> _Objectifs_
**A.** D'après l'extrait sur le cinéma en classe, quel message de Marc Ferro les stages cherchaient-ils surtout à transmettre ?
**B.** Reprenez l'extrait sur le cinéma en classe à la suite de sa dernière phrase.

> _Extrait source_
* * * * * * *

Cette chronique voudrait évoquer un sujet que j’ai déjà traité dans d’autres textes de ce blog, à savoir l’usage du cinéma dans la classe : mais cette fois, je ne voudrais pas aborder les aspects pédagogiques mais insister plutôt sur l’évolution de cette pratique depuis quelques décennies, histoire de rapporter mes histoires « d’ancien combattant » !..
Le temps des pionniers…
il y a plus de trente ans, quand j’ai commencé ma carrière, les jeunes enseignants passionnés de cinéma que nous étions, nous ne doutions de rien ! J’ai le souvenir d’avoir réussi à convaincre mes collègues de l’époque à monter des opérations cinéma au collège : près de 300 élèves de troisième étaient réunis dans la salle de la cantine, où nous leur passions les films sur un projecteur 16 mm hors d’âge, avec un son particulièrement mauvais. En plus, le choix des œuvres projetées était austère…du genre Octobre ou M Le Maudit…Un de mes collègues me racontait avoir passé Alexandre Nevski d’Eisenstein à des collégiens de Hautepierre, public pourtant réputé difficile…Et tout cela se passait plutôt bien ! Puis vint le temps où nous disposions d’ensembles vidéo posés sur des chariots à roulette , que nous partagions entre différentes salles de classe…Cet équipement était particulièrement convoité dans les moments « creux » de l’année, lorsqu’il fallait occuper les élèves alors au minimum de leur attention, par exemple juste avant Noël ou à la fin de l’année…
A cette époque, toutes les pratiques, y compris les plus douteuses, existaient : nous avons tous connu des collègues qui laissaient la télévision faire cours à leur place. Certains professeurs avaient du mal à résister à la pression «amicale » des élèves : « monsieur, on regarde un film? ». Passer un film en cours était clairement considéré par nos collégiens comme une récréation ! Au mieux, c’était une manière d’illustrer le cours que l’on venait de faire, au pire, un moyen de passer le temps ! Et bien sûr, les enseignants ne tenaient aucun compte de droits d’auteur éventuels…
Une prise de conscience progressive
Dans les années 1980, si ma mémoire est bonne (!), les choses ont commencé à changer : d’une part, l’administration a commencé à nous faire peur en interdisant toute diffusion d’œuvre audiovisuelle si les droits n’étaient pas réglés. Des inspecteurs du CNC étaient même censés rôder dans les établissements pour surveiller l’application de ces mesures (!) On racontait que l’un ou l’autre chef d’établissement avait fait enfermer toutes les cassettes VHS dans une armoire fermée à clef …
Surtout, nos « autorités » ont commencé à sérieusement s’intéresser au problème de l’utilisation de séquences filmées pendant le cours d’histoire,, par exemple en initiant des formations auprès des professeurs stagiaires et en développant des stages spécifiques dans le Plan Académique de Formation (en Alsace, il y a eu chaque année jusqu’à une demi-douzaine de journées de stages assurées par José Clementé, Dominique Chansel, Marcel Wander et moi-même selon les époques). Le plus intéressant dans ces stages a été de bien faire passer le message de Marc Ferro, à savoir que le film est un « document historique » à part entière , et qu’il doit être soumis à la même démarche critique qu’une autre source. Bref, qu’utiliser des séquences cinématographiques exige des enseignants un réel travail en amont…Ainsi, une nouvelle génération d’enseignants a introduit le cinéma dans ses cours, de manière assez systématique et appropriée, et avec une rigueur qui n’était pas toujours de mise auparavant.

* * * * * * *

> _Données de repérage de mots et d'éléments_

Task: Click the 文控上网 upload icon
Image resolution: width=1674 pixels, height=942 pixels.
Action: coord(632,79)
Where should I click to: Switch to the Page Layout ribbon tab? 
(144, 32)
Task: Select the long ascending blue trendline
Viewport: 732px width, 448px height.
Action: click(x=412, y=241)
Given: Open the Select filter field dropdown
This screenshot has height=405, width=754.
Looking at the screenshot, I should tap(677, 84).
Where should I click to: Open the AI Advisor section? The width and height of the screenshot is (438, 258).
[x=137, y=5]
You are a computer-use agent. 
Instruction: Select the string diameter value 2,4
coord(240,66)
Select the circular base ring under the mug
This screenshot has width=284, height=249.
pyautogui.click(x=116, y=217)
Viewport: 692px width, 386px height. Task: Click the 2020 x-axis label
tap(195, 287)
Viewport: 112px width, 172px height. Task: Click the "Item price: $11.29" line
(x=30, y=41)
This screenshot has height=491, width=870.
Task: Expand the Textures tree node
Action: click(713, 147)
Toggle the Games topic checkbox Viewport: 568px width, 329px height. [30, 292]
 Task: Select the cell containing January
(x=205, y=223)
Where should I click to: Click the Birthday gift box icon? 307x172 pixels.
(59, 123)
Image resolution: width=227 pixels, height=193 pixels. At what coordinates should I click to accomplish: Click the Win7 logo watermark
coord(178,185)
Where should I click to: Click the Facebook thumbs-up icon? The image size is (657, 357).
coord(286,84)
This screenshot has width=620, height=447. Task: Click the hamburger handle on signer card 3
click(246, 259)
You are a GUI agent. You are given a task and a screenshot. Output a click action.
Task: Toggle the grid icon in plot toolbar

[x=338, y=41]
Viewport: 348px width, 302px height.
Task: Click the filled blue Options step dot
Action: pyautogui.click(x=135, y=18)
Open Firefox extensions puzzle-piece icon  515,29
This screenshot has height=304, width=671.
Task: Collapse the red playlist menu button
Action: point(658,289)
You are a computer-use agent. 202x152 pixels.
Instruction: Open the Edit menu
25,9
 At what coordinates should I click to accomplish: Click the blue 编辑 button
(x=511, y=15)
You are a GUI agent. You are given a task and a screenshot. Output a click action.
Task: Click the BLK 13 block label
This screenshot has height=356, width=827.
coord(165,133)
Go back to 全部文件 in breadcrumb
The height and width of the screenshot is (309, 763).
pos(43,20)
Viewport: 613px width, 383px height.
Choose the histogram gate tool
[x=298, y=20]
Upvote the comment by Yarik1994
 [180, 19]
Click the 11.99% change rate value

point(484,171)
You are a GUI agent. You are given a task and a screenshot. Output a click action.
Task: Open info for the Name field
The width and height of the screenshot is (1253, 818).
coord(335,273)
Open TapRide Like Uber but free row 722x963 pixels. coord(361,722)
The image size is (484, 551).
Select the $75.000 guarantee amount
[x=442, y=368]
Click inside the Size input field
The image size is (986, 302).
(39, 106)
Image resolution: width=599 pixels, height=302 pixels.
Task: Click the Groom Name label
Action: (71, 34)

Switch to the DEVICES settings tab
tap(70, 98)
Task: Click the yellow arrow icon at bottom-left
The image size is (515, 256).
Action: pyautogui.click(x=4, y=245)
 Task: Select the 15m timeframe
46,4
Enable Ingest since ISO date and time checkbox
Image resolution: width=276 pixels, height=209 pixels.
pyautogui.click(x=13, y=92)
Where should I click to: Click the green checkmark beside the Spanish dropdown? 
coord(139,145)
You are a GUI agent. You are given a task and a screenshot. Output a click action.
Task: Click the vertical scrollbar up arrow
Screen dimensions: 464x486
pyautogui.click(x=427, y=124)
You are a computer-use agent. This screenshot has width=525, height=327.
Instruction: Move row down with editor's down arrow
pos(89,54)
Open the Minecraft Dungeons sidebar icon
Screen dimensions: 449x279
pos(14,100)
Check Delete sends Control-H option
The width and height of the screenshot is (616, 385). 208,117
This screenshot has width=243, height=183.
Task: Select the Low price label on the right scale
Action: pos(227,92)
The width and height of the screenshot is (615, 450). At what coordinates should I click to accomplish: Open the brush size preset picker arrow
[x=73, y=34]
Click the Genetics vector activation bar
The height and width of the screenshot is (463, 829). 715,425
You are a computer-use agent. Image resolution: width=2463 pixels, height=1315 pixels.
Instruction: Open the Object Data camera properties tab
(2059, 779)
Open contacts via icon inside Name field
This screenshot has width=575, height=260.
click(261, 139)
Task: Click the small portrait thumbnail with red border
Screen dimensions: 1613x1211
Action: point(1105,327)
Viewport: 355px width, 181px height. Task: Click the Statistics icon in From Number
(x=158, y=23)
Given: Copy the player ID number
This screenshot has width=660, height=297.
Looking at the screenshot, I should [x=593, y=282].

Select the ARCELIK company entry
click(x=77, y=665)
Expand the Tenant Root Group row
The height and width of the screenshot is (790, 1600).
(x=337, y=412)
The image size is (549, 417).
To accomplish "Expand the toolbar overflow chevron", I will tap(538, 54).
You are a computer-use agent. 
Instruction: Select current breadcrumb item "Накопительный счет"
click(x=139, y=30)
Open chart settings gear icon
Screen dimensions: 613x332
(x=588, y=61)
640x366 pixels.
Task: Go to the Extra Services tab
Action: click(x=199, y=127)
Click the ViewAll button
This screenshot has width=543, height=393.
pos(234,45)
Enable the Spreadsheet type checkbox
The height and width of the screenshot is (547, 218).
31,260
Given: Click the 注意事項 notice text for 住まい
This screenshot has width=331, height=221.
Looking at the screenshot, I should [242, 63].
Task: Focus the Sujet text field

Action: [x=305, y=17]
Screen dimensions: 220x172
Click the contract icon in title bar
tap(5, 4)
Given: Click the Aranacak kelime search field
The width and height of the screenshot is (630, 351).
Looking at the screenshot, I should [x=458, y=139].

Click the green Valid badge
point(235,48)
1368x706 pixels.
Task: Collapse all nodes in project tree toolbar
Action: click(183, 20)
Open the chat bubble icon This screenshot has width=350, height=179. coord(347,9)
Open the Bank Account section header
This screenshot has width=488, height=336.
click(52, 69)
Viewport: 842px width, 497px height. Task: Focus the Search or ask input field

* * * * * * *

> _Résultats par tâche_
**A.** Le film est un « document historique » à part entière, qui doit être soumis à la même démarche critique qu'une autre source.

**B.**
Des structures sont apparues comme Collégiens au cinéma et Lycéens et apprentis au cinéma, qui ont permis d’attirer vers les salles obscures des milliers d’élèves : même si le choix des œuvres est parfois contestable, la qualité de l’accompagnement pédagogique était et est appréciable : des dossiers pédagogiques sont fournis aux enseignants, qui peuvent également suivre des stages sur les films concernés. Au niveau local, beaucoup d’initiatives ont alors vu le jour. Rien que dans le département du Bas-Rhin , sont apparues trois associations constituées par des enseignants qui ont organisé des programmations à destination des publics scolaires, de la maternelle à la Terminale : Les Rencontres cinématographiques d’Alsace à Strasbourg, le ciné-club de Wissembourg, Educiné dans la région de Molsheim.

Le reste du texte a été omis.